Volatile media include, for example, dynamic memory 504.
Transmission media include, for example, twisted pair cables,
coaxial cables, copper wire, fiber optic cables, and carrier waves
that travel through space without wires or cables, such as acoustic
waves and electromagnetic waves, including radio, optical and
infrared waves. Signals include man-made transient variations in
amplitude, frequency, phase, polarization or other physical
properties transmitted through the transmission media. Common forms
of computer-readable media include, for example, a floppy disk, a
flexible disk, hard disk, magnetic tape, any other magnetic medium,
a CD-ROM, CDRW, DVD, any other optical medium, punch cards, paper
tape, optical mark sheets, any other physical medium with patterns
of holes or other optically recognizable indicia, a RAM, a PROM, an
EPROM, a FLASH-EPROM, an EEPROM, a flash memory, any other memory
chip or cartridge, a carrier wave, or any other medium from which a
computer can read. The term computer-readable storage medium is
used herein to refer to any computer-readable medium except
transmission media.
[0098] Logic encoded in one or more tangible media includes one or
both of processor instructions on a computer-readable storage media
and special purpose hardware, such as ASIC 520.

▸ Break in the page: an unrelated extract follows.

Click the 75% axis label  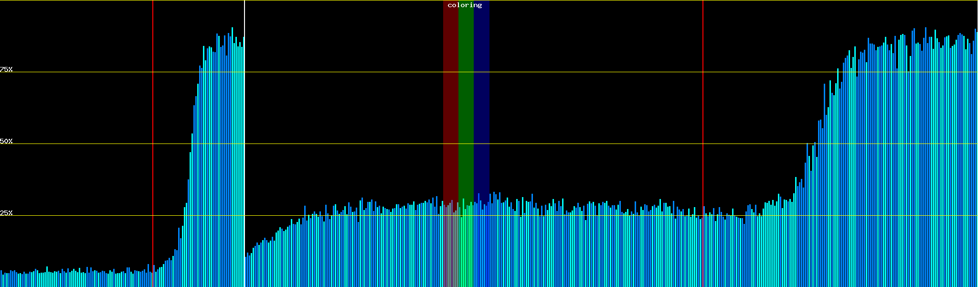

[0099] Network link 578 typically provides information
communication using transmission media through one or more networks
to other devices that use or process the information. For example,
network link 578 may provide a connection through local network 580
to a host computer 582 or to equipment 584 operated by an Internet
Service Provider (ISP). ISP equipment 584 in turn provides data
communication services through the public, world-wide
packet-switching communication network of networks now commonly
referred to as the Internet 590.
[0100] A computer called a server host 592 connected to the
Internet hosts a process that provides a service in response to
information received over the Internet. For example, server host
592 hosts a process that provides information representing video
data for presentation at display 514. It is contemplated that the
components of system 500 can be deployed in various configurations
within other computer systems, e.g., host 582 and server 592.
[0101] At least some embodiments of the invention are related to
the use of computer system 500 for implementing some or all of the
techniques described herein. According to one embodiment of the
invention, those techniques are performed by computer system 500 in
response to processor 502 executing one or more sequences of one or
more processor instructions contained in memory 504. Such
instructions, also called computer instructions, software and
program code, may be read into memory 504 from another
computer-readable medium such as storage device 508 or network link
578. Execution of the sequences of instructions contained in memory
504 causes processor 502 to perform one or more of the method steps
described herein. In alternative embodiments, hardware, such as
ASIC 520, may be used in place of or in combination with software
to implement the invention. Thus, embodiments of the invention are
not limited to any specific combination of hardware and software,
unless otherwise explicitly stated herein.
[0102] The signals transmitted over network link 578 and other
networks through communications interface 570, carry information to
and from computer system 500. Computer system 500 can send and
receive information, including program code, through the networks
580, 590 among others, through network link 578 and communications
interface 570. In an example using the Internet 590, a server host
592 transmits program code for a particular application, requested
by a message sent from computer 500, through Internet 590, ISP
equipment 584, local network 580 and communications interface 570.
The received code may be executed by processor 502 as it is
received, or may be stored in memory 504 or in storage device 508
or any other non-volatile storage for later execution, or both. In
this manner, computer system 500 may obtain application program
code in the form of signals on a carrier wave.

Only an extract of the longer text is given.